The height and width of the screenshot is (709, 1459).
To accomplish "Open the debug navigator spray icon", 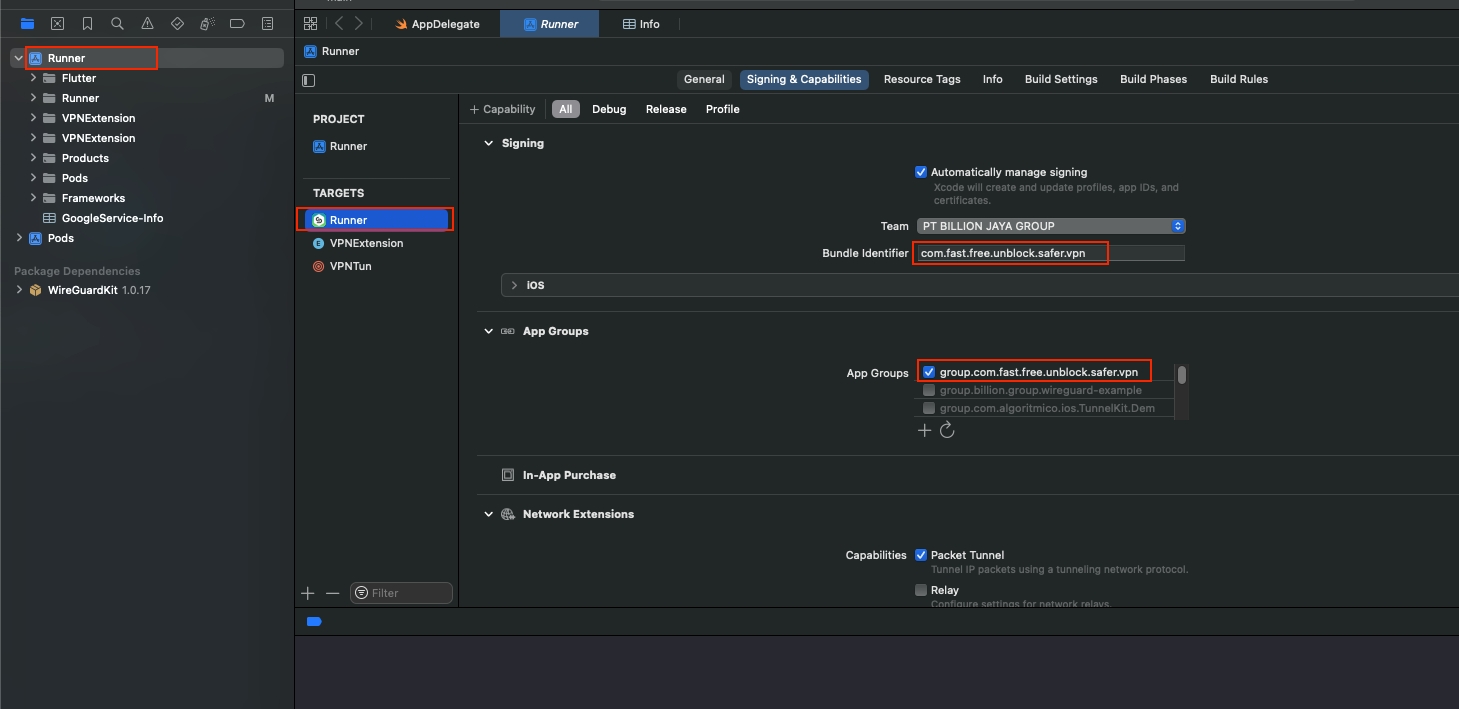I will (207, 23).
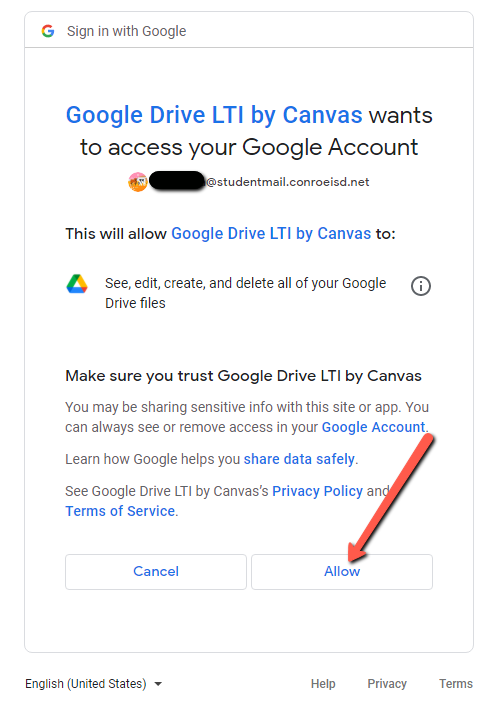Open the Privacy footer link
495x717 pixels.
387,684
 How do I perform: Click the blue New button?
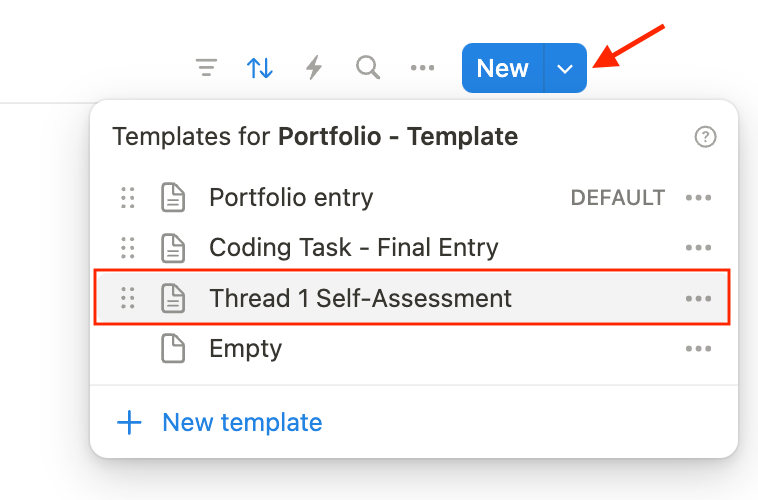click(x=502, y=69)
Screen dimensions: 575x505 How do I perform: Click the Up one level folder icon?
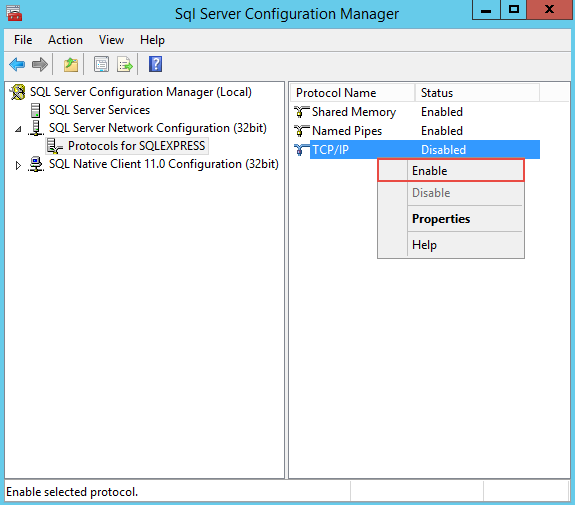point(70,65)
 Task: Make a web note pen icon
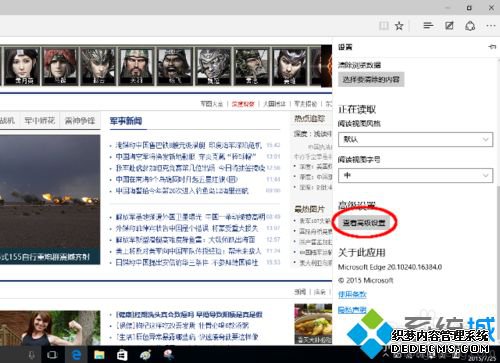pos(449,26)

* ASSIGNMENT:
Each line from the one that holds "Screen dimensions: 575x505" through the end of the material should be repeated exactly, and nothing more. Leave out any picture.

* SOLUTION TO THIS PROBLEM:
Screen dimensions: 575x505 How do I perform: Click the Up one level folder icon?
point(70,65)
 Task: Make a web note pen icon
pos(449,26)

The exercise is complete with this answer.